# LESETEXT
'''
Lauter schreckliche Sätze

Mehr Grausamkeit als Humor: Arnulf Rating erweist sich mit seinem ersten Soloprogramm nach dem Ende der Sponti-Truppe „Die Drei Tornados“ als unbarmherziger Tabubrecher  ■ Von Simon Heusser

Sein Haar ragt hartgeliert in die Höhe, Karo-Jackett und Kniebundhose sorgen für das clowneske Erscheinungsbild. Arnulf Rating, ehemaliges Mitglied des Anarcho-Kabaretts „Die drei Tornados“, präsentiert sein erstes Soloprogramm. Es heißt „Perlen der Heimat“. Man ahnt, was kommt. Es kommt schlimmer. Der erste Satz: „Eben habe ich einen Benzinkanister gekauft. Der Tankwart hat mich nicht einmal gefragt, welche Ausländer ich damit anzünden werde.“ Amüsant? Das eiserne Gesetz der Spannungssteigerung verlangt, daß eine „Pointe“ die vorhergehende totschlägt. Wehe, wenn die Brutalität abnimmt. Deshalb weiter so: „Warum brauchen die Türken ihre Panzer gegen die Kurden statt in Solingen ihre Häuser zu verteidigen?“

Rating spielt einen Zahntechniker, der sich Sorgen macht um das Ansehen der Deutschen im Ausland und der sich dabei als faschistoiden Biedermann outet. Zwei Stunden lang wird Rating seinem Ruf als Schnellsprecher gerecht. Aber je verbalbrutaler Rating sich gebärdet, desto schaler wird das Gezeigte. Das Klischee wird bedient, plump und abendfüllend. Keine Entwicklung, keine Überraschung, keine Ambivalenz – Lachen als Katharsis, als erkennendes Lachen jedenfalls ist nicht möglich. Keine Sekunde lang stellt sich ein intellektuell-moralisches Problem. Humor by Holzhammer.
'''
# AUFGABEN UND ÜBUNGEN
a) Welche Dinge fehlen laut der Kritik zu Arnulf Ratings Soloprogramm in dem Satz, der mit „Keine Entwicklung“ beginnt? Zählen Sie alle auf, die dort mit „keine“ genannt werden.
b) Schreiben Sie die Kritik zu Arnulf Ratings Soloprogramm nach ihrem letzten Satz weiter.

# DATENAUSZÜGE
'''
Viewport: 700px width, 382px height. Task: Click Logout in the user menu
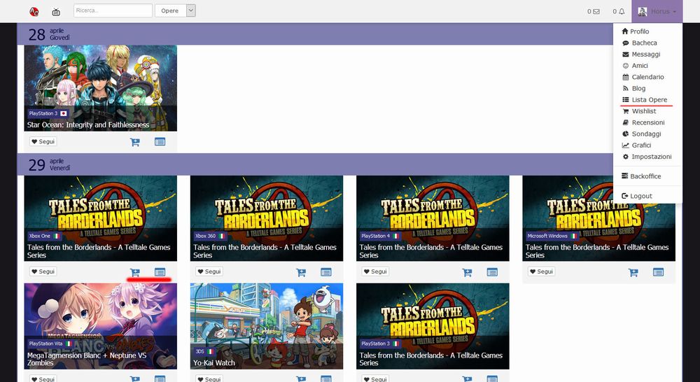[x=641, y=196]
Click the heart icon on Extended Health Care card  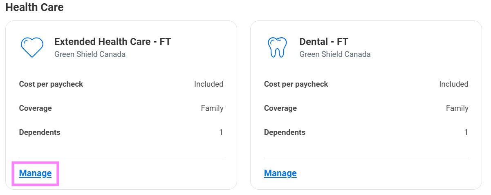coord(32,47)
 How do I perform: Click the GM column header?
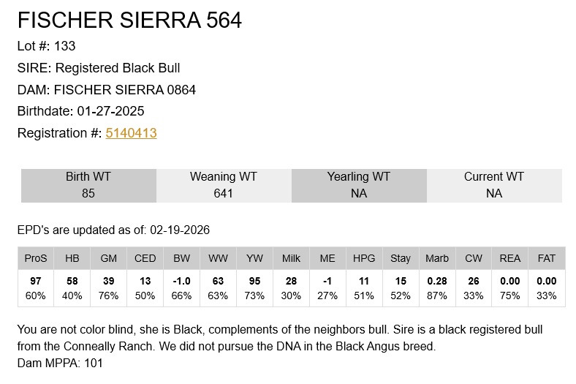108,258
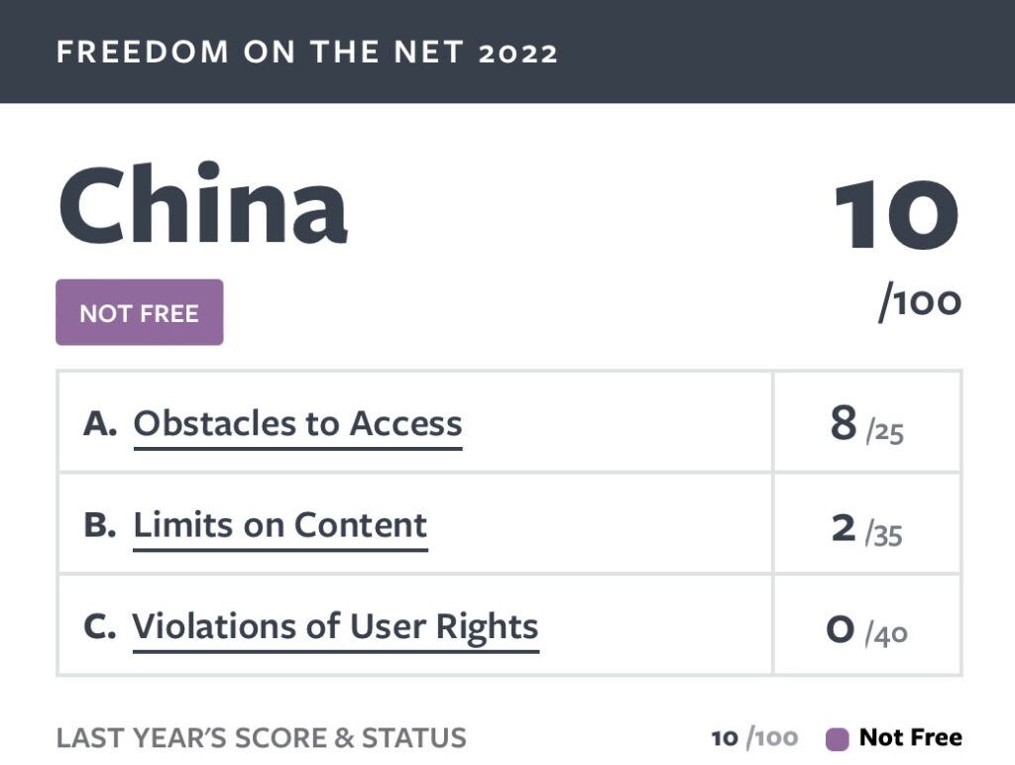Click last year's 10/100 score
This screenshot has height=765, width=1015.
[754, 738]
'''
'''
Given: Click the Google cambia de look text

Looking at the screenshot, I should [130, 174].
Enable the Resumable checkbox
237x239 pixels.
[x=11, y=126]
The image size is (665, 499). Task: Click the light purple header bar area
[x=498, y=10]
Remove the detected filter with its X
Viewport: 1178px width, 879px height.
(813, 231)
'''
'''
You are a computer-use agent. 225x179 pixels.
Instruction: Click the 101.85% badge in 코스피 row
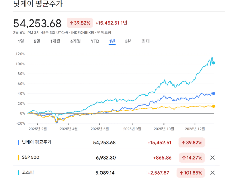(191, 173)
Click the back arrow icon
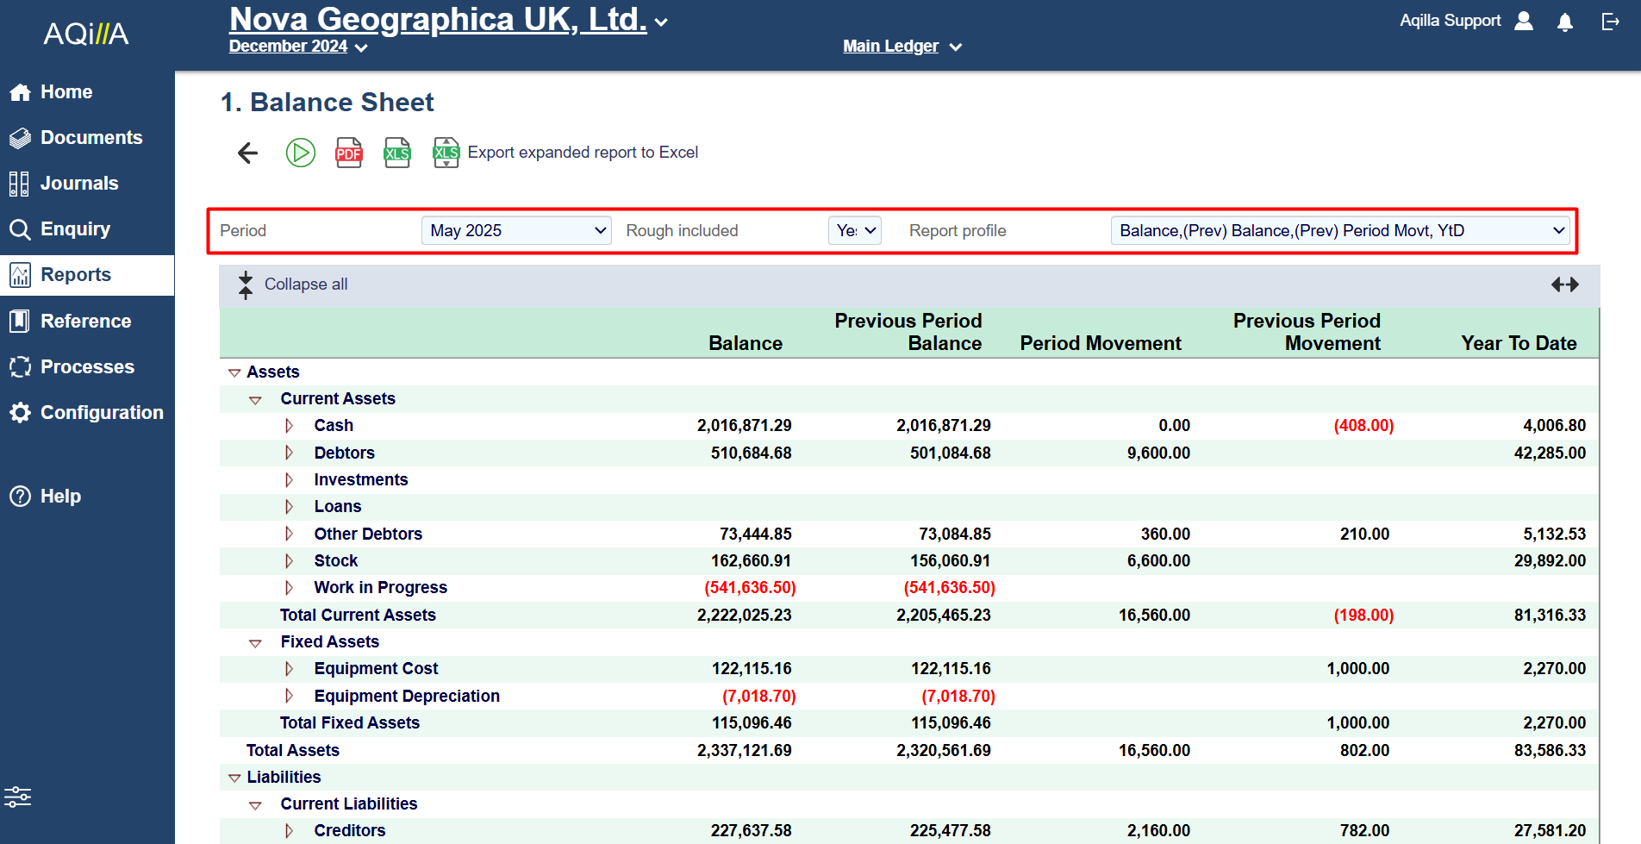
'''
# LÖSUNGEN NACH AUFGABEN
a) Es fehlen Entwicklung, Überraschung und Ambivalenz.

b)
Rating spricht von „attraktiven Ferienangeboten zum Erdbeben nach Japan!“ Damit soll, natürlich, des deutschen Biedermanns Sensationslust gegeißelt werden. Aber wenn die Nachricht vom Erdbeben von Kobe erst ein paar Stunden alt ist, dann wirkt das nur zynisch. Die Zuschauer, dem progressiven Etikett des Kabarettisten vertrauend, lachen trotzdem. „Am Familienfest sah's aus wie in Tschetschenien.“ Wirklich?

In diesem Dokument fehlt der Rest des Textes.